Lets see what Dyson comes up with.

Nov 20, 2016 at 6:15 PM | Unregistered CommenterRoss Lea

P.S. It would also workout a lot cheaper than a plugin hybrid.

Nov 20, 2016 at 6:13 PM | Unregistered CommenterRoss Lea

Stewgreen
Handling a battery pack is a simple engineering problem which I am sure JCB could solve.
The whole idea of a tack on generator is that you would not require two vehicles.

Nov 20, 2016 at 6:10 PM | Unregistered CommenterRoss Lea

" To my mind the answer is simple"
= "yes i'll take this shortcut, I don't know why no one else uses it ...oh a ravine"

#1 batteries are big and heavy ..and tesla gave up with battery transfer

#2 Tow a generator ?...well just used combustion engine in the first place

I suppose at Waterloo the French might have had "range anxiety" if their guns had a shorter range than the Brit's

Nov 20, 2016 at 6:07 PM | Registered Commenterstewgreen

Ross:

The AA could carry a standard battery pack
Would they turn out if you needed triple As. Then again, they'd never get called to the Duracell Bunny.

Nov 20, 2016 at 6:03 PM | Unregistered CommenterHarry Passfield

P.S. The AA could carry a standard battery pack just as today they have a can of Petrol or Diesel.

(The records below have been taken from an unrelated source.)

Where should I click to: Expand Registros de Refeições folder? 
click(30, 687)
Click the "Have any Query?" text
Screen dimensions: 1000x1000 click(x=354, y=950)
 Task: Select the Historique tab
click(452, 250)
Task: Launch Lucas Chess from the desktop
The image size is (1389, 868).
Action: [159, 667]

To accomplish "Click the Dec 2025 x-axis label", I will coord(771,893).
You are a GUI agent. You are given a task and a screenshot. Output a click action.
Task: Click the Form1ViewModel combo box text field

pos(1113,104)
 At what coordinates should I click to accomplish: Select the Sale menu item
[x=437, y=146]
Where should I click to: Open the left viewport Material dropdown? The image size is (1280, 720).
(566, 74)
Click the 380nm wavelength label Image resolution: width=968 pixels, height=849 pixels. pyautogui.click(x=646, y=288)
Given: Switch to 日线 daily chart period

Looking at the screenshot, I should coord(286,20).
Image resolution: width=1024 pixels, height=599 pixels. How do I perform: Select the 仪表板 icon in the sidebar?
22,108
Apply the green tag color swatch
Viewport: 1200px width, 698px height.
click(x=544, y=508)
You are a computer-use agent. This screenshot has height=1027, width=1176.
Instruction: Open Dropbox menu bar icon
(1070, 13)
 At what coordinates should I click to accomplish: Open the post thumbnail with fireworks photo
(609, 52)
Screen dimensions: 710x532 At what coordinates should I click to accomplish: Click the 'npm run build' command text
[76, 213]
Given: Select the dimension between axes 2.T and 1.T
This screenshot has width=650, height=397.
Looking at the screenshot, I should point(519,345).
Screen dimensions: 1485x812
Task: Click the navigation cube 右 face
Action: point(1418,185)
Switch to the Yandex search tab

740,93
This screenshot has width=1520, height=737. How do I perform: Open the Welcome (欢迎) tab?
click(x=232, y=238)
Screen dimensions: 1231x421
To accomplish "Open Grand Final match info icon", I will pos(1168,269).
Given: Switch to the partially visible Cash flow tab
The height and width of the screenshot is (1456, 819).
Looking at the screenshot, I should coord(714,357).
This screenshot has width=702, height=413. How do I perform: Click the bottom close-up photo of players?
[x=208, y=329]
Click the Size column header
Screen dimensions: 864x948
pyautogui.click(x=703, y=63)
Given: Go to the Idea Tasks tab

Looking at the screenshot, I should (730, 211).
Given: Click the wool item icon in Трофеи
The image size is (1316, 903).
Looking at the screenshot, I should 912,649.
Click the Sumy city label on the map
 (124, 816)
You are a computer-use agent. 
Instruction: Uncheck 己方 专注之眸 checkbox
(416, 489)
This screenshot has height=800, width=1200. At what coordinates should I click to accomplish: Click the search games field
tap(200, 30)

Nov 20, 2016 at 5:30 PM | Unregistered CommenterRoss Lea

With respect to the problem of range with plug in electric cars. To my mind the answer is simple.

1. Battery packs on higher and interchangable. Just as we do with camping gas cylinders.
2. For longer trips hitch on a geneator pack, preferably LPG.
There will have to be some agreement on designs but nothing too challenging.

Nov 20, 2016 at 5:26 PM | Unregistered CommenterRoss Lea

I can clearly remember trams running down the main street in East Ham (east London) when I was a boy. As I recall, the main problems with them concerned the metal tracts along which they ran and the need to restore the overhead poles that took electricity from the overhead power lines when these became separated (which happened often). Not uncommonly at major junctions these power poles needed to be manually changed from one route to another and traffic came to a halt while this happeded. All in all they were incompatible with the increasing road traffic and they were replaced by petrol and then diesel buses.

With many major routes having bus lanes, I could see a better version of the old trams returning and using these lanes.

Nov 20, 2016 at 4:45 PM | Unregistered CommenterACK

Pity about I'm Sorry I Haven't a Clue. It has been the only current BBC comedy I could listen to since Brexit, probably because it was recorded before.

Nov 20, 2016 at 4:00 PM | Unregistered CommenterTinyCO2

golf charlie / Ross Lea
I've mentioned it before but Limoges still has trolley buses and Poitiers has LPG powered buses. In both cities you can sit outside cafes and restaurants without being enveloped in diesel exhaust every time a bus goes by.

I can remember trams in Glasgow when I visited my Grandmother in the late 1950s early 1960s. I think the tram lines where she lived, Govan, were used to move railway wagons used in shipyards (unless my father was being less than factual) I have visions of Thomas The Tank Engine in Glasgow Corporation livery.